In reference to the original charge, the tasks and their status are delineated in the following:
Task 1 -- Existing Gun:
(1a) Analyze the performance of the gun since its first operation in the
ITS to the present.
Status: Records have been pulled together into a single volume for which T. Siggins is the caretaker. In addition, an electronic logbook (FUNLOG) was created and is now in routine use. The essential outcome of this activity was the identification of a clear, reproducible pattern in the field-emission behavior of the gun versus the high-voltage-processing procedure employed. It resulted in a processing recipe (the "520 kV, quiet at 510 kV" procedure) that worked well enough to enable sufficiently rapid progress in commissioning the FEL. Now that a new cathode ball is in use, the old trends are no longer strictly relevant, but new data is being judiciously compiled and recorded in FUNLOG.
(1b) Establish a set of standard written procedures for gun maintenance and operation that ensures best results with the existing hardware. Status: Comprehensive procedures for resurrecting and recycling the gun are written in draft. T. Siggins has the draft and needs to polish it (which he will be doing when taking breaks from polishing stainless-steel plates). One fundamental change to the overall procedure is to retract the cathode into the stalk before HV processing to aid in preserving its QE. Doing so was not viable with the old cathode ball because it raises the peak surface electric field to the point that a sufficiently high processing voltage could not be reached. Such was not the case with the new cathode ball.

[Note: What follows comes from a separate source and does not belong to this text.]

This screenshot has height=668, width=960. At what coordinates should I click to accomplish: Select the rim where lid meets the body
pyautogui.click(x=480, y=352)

(1c) Recommend routine test measurements that would improve reliability using existing and augmented instrumentation. Status: A cathode scanner was built to map the QE across the wafer surface, and it is in routine use. It was found from experience that the strip-chart recorder (hardware, not software!) is essential to monitor gun-current fluctuations during high-voltage processing. That is why the strip-chart recorder is now in the FEL Control Room instead of the vault, and why processing is now routinely conducted from the FEL CR.
One test that lent confidence to the "gun resurrection" procedure was measurement of the cathode QE after the vacuum bake but prior to HV processing. The test established that good cathodes were indeed being installed in the gun, and poor QE was a result of HV processing. We currently have insufficient data with the new cathode ball to make a statement about QE versus processing.

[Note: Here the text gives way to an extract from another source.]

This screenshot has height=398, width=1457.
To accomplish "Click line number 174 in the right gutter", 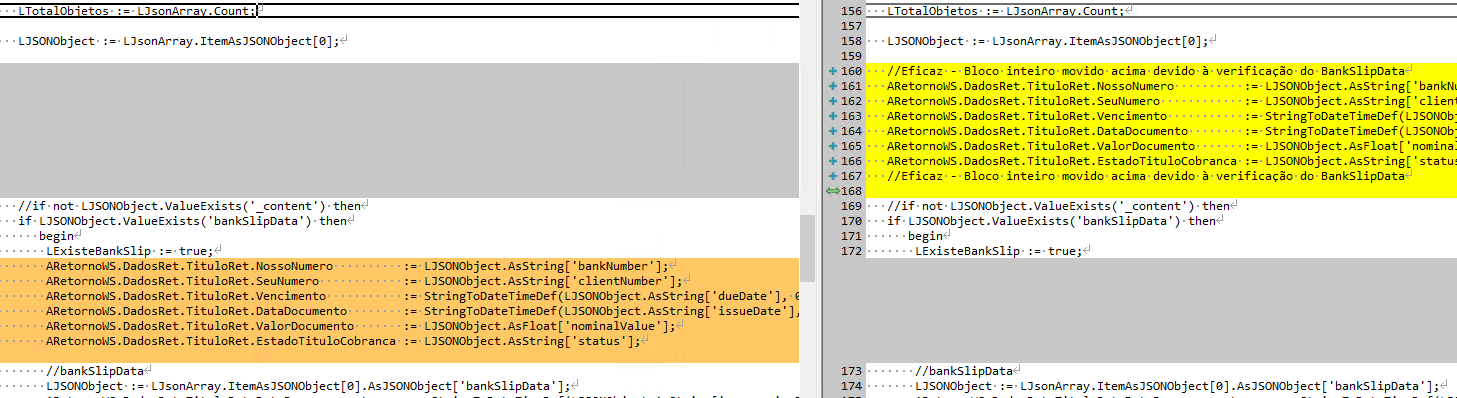I will pos(852,386).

The Committee recommends, in addition, that the QE be monitored routinely with a cathode scan and QE measurement after every, e.g., 100 C of delivered charge, and the data be logged in FUNLOG. Doing so would establish a base of systematic data with which to compare one cathode against another, and ultimately permit one to distinguish between beneficial and deleterious trends that could accommodate trial changes in the standard processing procedures.
(1d) Investigate and recommend possible incremental improvements to the
existing gun hardware.
Status: The Committee's assessment of gun performance led to replacement of the cathode ball. In addition, the Committee identified the essential need to keep cesium off of the electrodes. Four general recommendations surfaced: installing an apertured cesiator that will direct cesium to the wafer and not elsewhere (ideally), devising the means to cesiate the cathode within the ball so the outer surfaces of the ball stay unexposed to cesium, installing a shield to protect the cathode during HV processing, and developing a load lock. Of these four, the apertured cesiator is now in construction and will be tried first. Notional shield designs are now available, but none are being implemented. The Committee recommends shield design, construction, and testing be completed as part of the FEL Upgrade Program. A load lock is generally viewed to be an expensive (few 100 k$) and labor-intensive (8-12 months to build and install) proposition.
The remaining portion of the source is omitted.